Mill Street in Dover runs along the Charles River. During the winter you can see many ducks and mergansers (common and hooded) seeking refuge along the banks there. The mallards and mergansers don't get along (the mallards exerting that "I'm going to swim towards you" pressure).
No point trudging through the woods and fields the day after a snow storm. Go to the coast for your taste of bird goodness. A brief trip to Marblehead scored a common loon, surf scoters, eiders, and a common merganser (seen through binoculars, poorly photographed). Back to Salem and its lovely powerplant just in time to catch this blue jay-hawk interaction. (click on images for more detail).
Coolidge Reservation, a Trustees property in Manchester-By-The-Sea, offers many gorgeous ocean views, especially if you come with new eyes, as I did this afternoon. Distant yet clear views of cormorant islands and diving bufflehead families. And here's another story about the difference a pair of binoculars makes. I glimpsed a pair of ducks on a rock right off shore. I moved to get a better view and spotted another. Picking up the binoculars I immediately see the obvious thing I missed--a black and white eider drake. This is an eider family. I watch for a little while and I see some movement. Little pigeon like shapes. Could these be purple sandpipers? They moved up the rock (giving me better views). Why did they move, you ask? Because of our last hidden creature, a black duck, who came to rest a while with the eiders. (Note: I managed to simulate my experience through crop and zoom. The important point is--I wouldn't have "seen" anything to photograph had it not been for the binoculars.)

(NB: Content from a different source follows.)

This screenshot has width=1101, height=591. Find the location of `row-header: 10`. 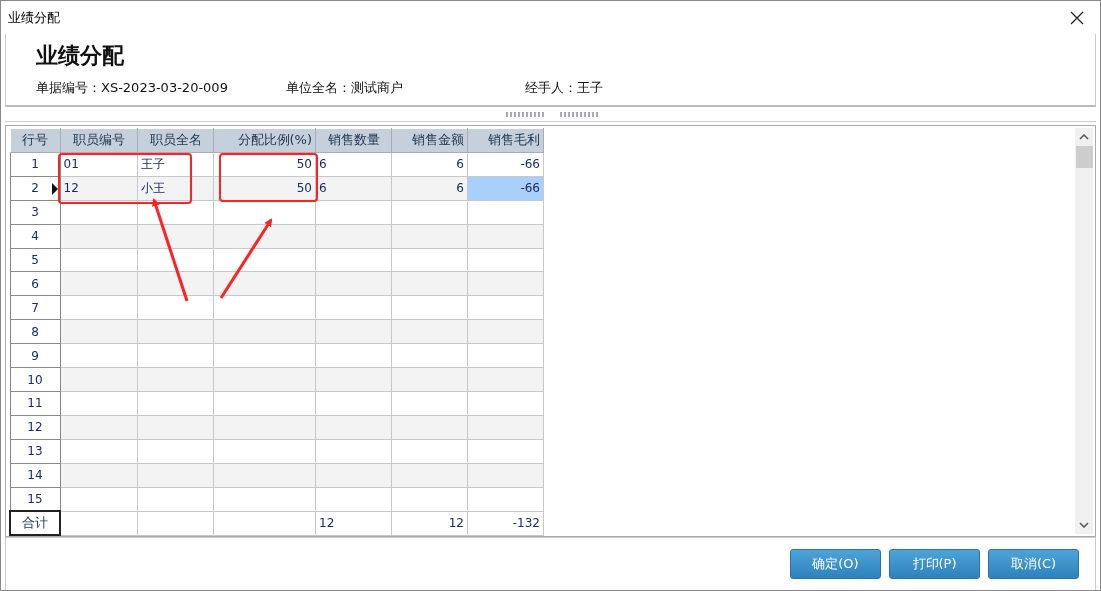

For as long as I can remember, my walks in Pittsburgh have always had bookstores at the end of them. This year, for the first time, I actively sought out green spaces. Schenley Park, while dominated by joggers and dog walkers, has some attractions for bird watchers (the white-throated sparrows are particularly abundant this time of year). Indeed, there is active feeding going on (which keeps the cardinals close at hand). My favorite view, was a pair of hawks, perched on a telephone pole high above Panther Hollow. One of whom displayed a striking gap in its plumage when in flight.